Martin Abrahams Team : Web Development Tags : Technology Web Development Performance

Planning for the worst. Websites can fail; accept it.

Martin Abrahams Team : Web Development Tags : Technology Web Development Performance

It's 8:55AM on Monday morning (okay 9:05AM) and I sit down at my desk with my coffee and breakfast, fire up my email client and follow the standard developer tradition of checking for some quick lolz before starting the day. To my amusement, this is what I was faced with!

While most people would be frustrated, as a web developer I can tell you in a strange way I actually feel a sense relief when I see this. The reason for this is that it's reassurance that these people are human too. It's also a rare chance to get a glimpse of how different organisations choose to handle the situation. The reality of the internet is that things can and do go wrong, ranging from the hilarious to the catastrophic.

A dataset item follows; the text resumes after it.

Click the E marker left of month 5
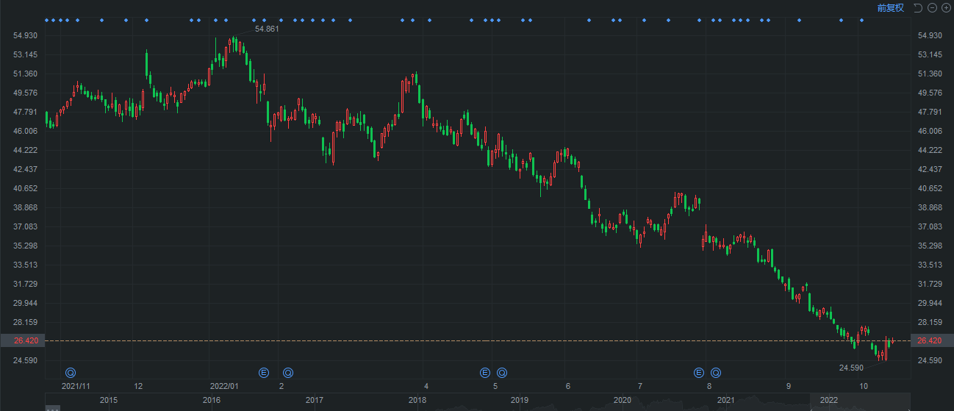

With this in mind, it's still fairly rare to see the big players fall over but this of course is no coincidence.

The part which most website operators are well aware of is ensuring that their hosting infrastructure is sufficient and reliable enough to handle the current amount of traffic and a reasonable amount of growth.

With this in place, we still need to accept that things won't always go to plan, things can and will fail. Of course there's a never ending list of generic IT failures/issues which can take place, but here's a list of less obvious reasons which I've personally come across.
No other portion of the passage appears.